Part VI: What Happens When the Music Stops
The Russian system is currently held together by three things: the war, the propaganda of besieged-fortress nationalism, and the personal authority of Vladimir Putin. Subtract any of them and the structure becomes unstable.
If the war ends - through negotiation, exhaustion, or any other route - the rationale for the wartime mobilisation evaporates. The cuts to social spending become visible. The questions about what the war actually achieved become unavoidable. The new “veteran elite” loses its political function. The disciplinary tools sharpened during the war - asset seizures, retroactive privatisation reviews, the FSB dossiers - start to feel less like wartime measures and more like the way the country now works in peacetime, which is a much harder thing to justify.
When a severe economic crisis arrives - driven by sanctions, burning oil refineries, the loss of access to African gold and uranium mines, or the simple reality that you cannot run a war economy indefinitely - the assets the elite have been fighting over begin to shrink. Internal competition among the clans, currently moderated by the prospect of continued growth in the war pie, becomes a zero-sum game.
And if Putin loses the physical capacity to govern - the question that nobody at the top of the Russian system is allowed to ask out loud - the absence of an agreed successor means a power struggle. Each clan has its own armed assets. The Wagner mutiny in 2023 was a warning shot, badly handled and quickly resolved, but it confirmed something important: the men around Putin can, in extremis, mobilise force.

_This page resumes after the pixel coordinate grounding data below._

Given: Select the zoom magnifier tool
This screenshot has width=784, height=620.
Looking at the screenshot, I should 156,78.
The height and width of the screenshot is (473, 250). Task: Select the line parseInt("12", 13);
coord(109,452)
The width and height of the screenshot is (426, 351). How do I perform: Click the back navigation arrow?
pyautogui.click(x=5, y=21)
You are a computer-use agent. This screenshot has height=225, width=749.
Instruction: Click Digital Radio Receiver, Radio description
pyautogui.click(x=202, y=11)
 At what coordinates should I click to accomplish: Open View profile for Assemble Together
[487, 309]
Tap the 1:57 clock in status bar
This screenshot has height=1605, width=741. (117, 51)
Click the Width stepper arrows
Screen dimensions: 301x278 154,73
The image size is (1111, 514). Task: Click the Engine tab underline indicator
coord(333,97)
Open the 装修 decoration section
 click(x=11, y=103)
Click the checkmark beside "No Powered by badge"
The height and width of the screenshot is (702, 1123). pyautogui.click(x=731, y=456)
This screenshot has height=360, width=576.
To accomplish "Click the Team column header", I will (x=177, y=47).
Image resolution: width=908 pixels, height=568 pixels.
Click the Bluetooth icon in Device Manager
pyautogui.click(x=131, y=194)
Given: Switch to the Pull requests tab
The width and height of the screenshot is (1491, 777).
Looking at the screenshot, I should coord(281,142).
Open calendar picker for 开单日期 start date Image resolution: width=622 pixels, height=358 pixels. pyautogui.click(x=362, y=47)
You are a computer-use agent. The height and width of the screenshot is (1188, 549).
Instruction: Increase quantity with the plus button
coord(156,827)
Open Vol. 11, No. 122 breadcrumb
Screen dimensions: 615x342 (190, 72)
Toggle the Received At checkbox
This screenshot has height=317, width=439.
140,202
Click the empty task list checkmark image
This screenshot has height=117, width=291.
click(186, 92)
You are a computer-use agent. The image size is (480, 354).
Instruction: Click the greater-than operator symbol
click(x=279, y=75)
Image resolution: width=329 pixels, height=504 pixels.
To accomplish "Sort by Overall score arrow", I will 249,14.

None of this is a prediction of imminent collapse. The Russian system has survived shocks that should have broken it. It is more durable than its critics tend to believe. But it is also more fragile than its supporters tend to admit, because the things that hold it together are increasingly the same things that are wearing it out.
My Balkan Candor
People in the West keep asking the wrong question about Russia. They ask why the elite does not stop Putin. The question assumes the elite is something separate from Putin. It is not. It is the staff of a privately-held estate. Their wealth, their families’ wealth, their personal safety, and their freedom from prosecution are all functions of his survival.
The Russian system is not a government with a strongman attached. It is a strongman with a government attached. And the most important thing happening inside it right now is not the war - it is the slow, deliberate, increasingly arbitrary rewriting of the rules that hold the structure together. Putin is using the war to discipline his own ruling class, and he is succeeding. He is also burning through the trust and the property rights that made the system functional in the first place.
The interesting question is not whether the Russian system collapses. It is whether what comes after it is more dangerous, less dangerous, or simply different in ways we have not yet imagined.
If you find yourself in conversation with someone who tells you confidently what post-Putin Russia will look like, ask them which of the five clans they think wins. If they cannot name one, they are not actually answering the question.